▸ **DATA UNDER STUDY**:
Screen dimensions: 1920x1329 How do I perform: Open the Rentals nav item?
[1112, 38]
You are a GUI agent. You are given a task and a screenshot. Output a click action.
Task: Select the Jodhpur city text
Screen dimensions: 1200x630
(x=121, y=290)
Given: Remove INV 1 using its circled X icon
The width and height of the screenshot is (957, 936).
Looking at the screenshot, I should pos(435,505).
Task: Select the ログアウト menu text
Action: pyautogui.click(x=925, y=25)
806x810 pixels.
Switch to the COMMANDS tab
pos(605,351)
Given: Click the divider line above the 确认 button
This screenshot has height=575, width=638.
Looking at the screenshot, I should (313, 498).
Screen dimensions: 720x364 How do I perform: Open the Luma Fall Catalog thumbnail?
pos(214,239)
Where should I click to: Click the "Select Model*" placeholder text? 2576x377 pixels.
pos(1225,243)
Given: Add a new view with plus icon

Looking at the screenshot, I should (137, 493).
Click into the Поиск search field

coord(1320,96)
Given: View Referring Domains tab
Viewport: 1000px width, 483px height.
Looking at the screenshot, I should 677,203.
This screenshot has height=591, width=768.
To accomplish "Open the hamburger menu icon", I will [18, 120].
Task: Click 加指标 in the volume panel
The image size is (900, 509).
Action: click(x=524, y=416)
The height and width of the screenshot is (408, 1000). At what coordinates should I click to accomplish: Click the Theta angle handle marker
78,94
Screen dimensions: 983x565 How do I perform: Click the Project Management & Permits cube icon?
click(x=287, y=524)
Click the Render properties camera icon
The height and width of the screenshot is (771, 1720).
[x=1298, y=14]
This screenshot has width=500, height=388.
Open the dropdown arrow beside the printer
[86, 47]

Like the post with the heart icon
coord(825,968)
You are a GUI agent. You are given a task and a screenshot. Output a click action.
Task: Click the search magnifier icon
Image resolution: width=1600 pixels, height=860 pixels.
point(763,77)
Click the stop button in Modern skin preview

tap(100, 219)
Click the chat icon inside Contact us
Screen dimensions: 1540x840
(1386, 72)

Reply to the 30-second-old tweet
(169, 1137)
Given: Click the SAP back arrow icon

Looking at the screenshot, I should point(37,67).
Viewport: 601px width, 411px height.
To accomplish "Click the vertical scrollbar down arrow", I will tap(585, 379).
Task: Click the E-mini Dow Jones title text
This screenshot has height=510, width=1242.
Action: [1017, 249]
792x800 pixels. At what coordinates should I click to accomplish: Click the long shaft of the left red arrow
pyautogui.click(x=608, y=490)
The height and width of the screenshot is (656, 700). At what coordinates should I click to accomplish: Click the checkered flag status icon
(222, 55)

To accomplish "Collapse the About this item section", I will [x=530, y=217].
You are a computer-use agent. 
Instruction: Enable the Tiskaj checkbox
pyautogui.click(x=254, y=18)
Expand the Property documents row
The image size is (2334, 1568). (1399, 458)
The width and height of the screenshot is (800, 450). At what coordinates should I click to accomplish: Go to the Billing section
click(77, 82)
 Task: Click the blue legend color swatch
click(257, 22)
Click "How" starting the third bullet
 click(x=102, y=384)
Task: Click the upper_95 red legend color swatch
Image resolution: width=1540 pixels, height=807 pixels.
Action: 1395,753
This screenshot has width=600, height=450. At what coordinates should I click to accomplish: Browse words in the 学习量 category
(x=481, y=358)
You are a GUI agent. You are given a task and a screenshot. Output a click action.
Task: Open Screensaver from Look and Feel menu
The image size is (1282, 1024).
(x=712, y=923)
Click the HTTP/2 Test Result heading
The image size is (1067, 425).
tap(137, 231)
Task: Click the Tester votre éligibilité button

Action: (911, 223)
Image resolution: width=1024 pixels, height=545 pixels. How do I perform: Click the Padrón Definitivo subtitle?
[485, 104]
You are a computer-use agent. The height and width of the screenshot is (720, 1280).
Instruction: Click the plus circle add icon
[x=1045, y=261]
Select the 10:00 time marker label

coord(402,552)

▸ **ASSIGNMENT**: Whenever the string "computer" shows up in a line of the entries, copy that line.

▸ **SOLUTION FOR THIS PROBLEM**:
You are a computer-use agent. 
You are a computer-use agent. The height and width of the screenshot is (720, 1280).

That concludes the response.